Quoted text:

↓

Tan ex. “test port_4” in assembler, where port_4 is some particular address in the hardware register region. One nice thing about memory-mapped i/o is that you can use C directly for accessing device registers.

char * printer_status_reg = 0xffff10cc

char * printer_data_reg = 0xffff10ce;

while ( *printer_status_reg != READY) /*loop until ready */

*printer_data_reg = p[i]; /* send one char to printer */

With memory-mapped i/o, you can write a whole device driver in C, except for that little assembler envelope around the interrupt handler. Of course we put little routines around inb and outb, so we can write mostly in C in spite of the need to use special i/o instructions.

The x86 actually does memory-mapped i/o as well as i/o instructions. The PC system architecture reserves the upper part of the first 1M of memory space for this. The video memory is in this area.

↑

Stored data:
↓

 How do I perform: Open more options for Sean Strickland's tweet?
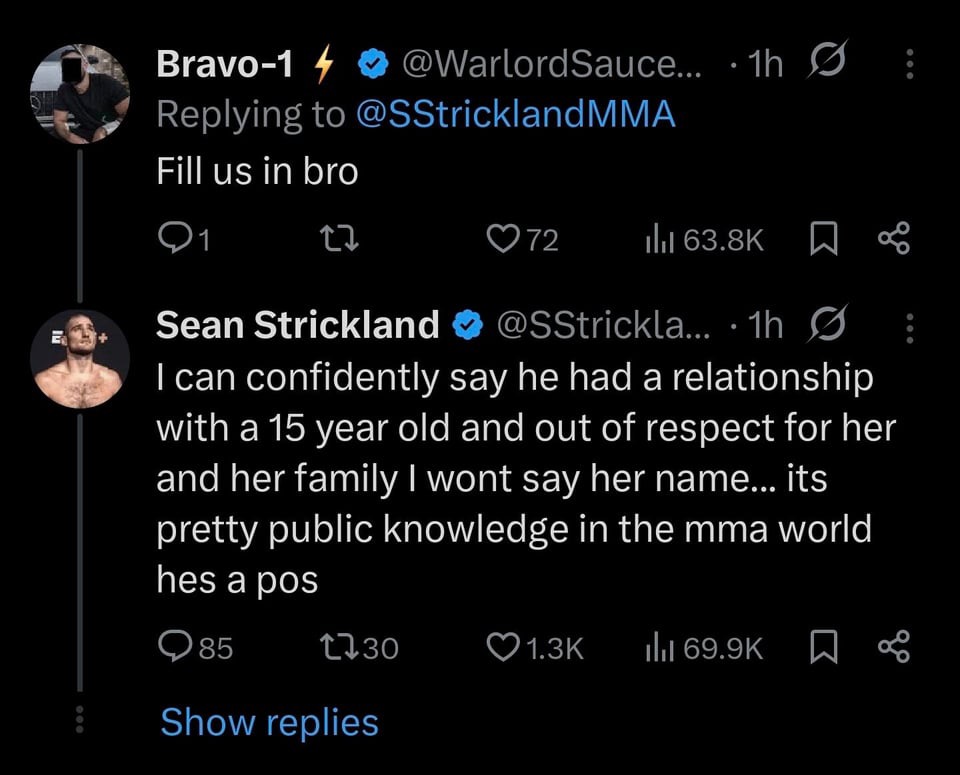point(909,325)
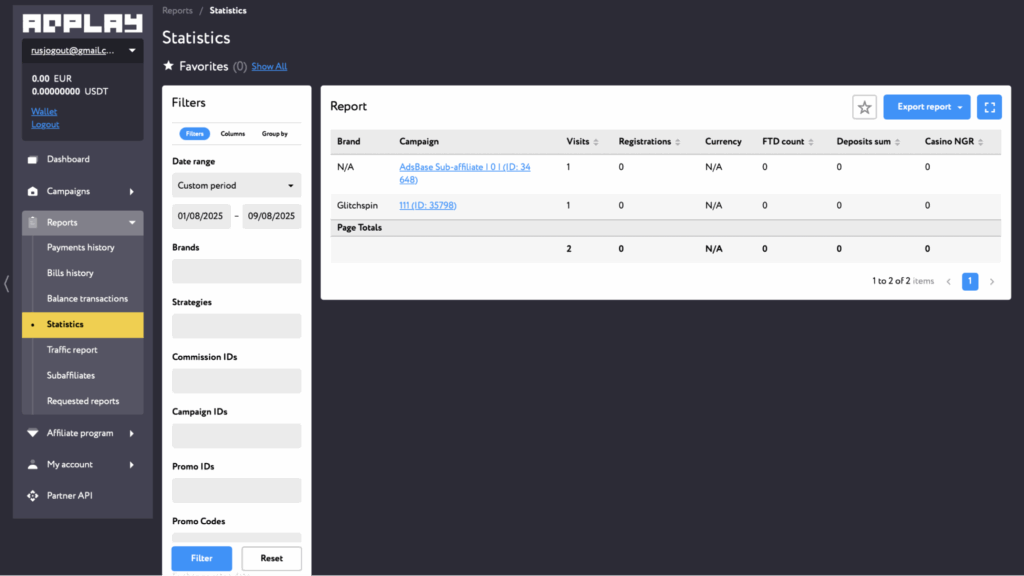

↑

Requirements:
[1] In the text on memory-mapped i/o, swap "interrupt handler" for "interrupt service routine" and write out the part starting with "char * printer_data_reg" and going on through "in this area.".
[2] In the text on memory-mapped i/o, which part of memory space does the PC system architecture set aside for memory-mapped i/o?
[3] Take the text on memory-mapped i/o further from the point where it stops.

Responses:
[1]
char * printer_data_reg = 0xffff10ce;

while ( *printer_status_reg != READY) /*loop until ready */

*printer_data_reg = p[i]; /* send one char to printer */

With memory-mapped i/o, you can write a whole device driver in C, except for that little assembler envelope around the interrupt service routine. Of course we put little routines around inb and outb, so we can write mostly in C in spite of the need to use special i/o instructions.

The x86 actually does memory-mapped i/o as well as i/o instructions. The PC system architecture reserves the upper part of the first 1M of memory space for this. The video memory is in this area.

[2] The upper part of the first 1M of memory space.

[3]
p. 336 DMA—can skip coverage in Tan. Used for network interfaces as well as disk-like devices.

Goals of i/o software, pg. 343.

device independent i/o, helped by uniform naming, also known as the filesystem “namespace”, a syntax of string names for files and also devices represented by “special files” like /dev/lp.

synchronous vs. asynchronous—we’ve covered this before:

synchronous output: request output, wait (block) until it’s done
asynch. output: request output, do other things, get notified that output is done
but “output done” can have two meanings, at least for user output using an OS:

Ø actually out on device

Ø fully accepted by OS, on way to device—normal meaning, allowing write-behind

pg 344: Programmed i/o—polling device status, no interrupts.

Note polling loop on pg. 285 is using memory-mapped i/o—be sure you know the x86 equivalent. Also move the semicolon for the empty while body to it own line!

pg. 346: Interrupt-driven i/o—covered in detail already. Note again memory-mapped i/o in example. Don’t try to interpret this code exactly, as it is not exactly right.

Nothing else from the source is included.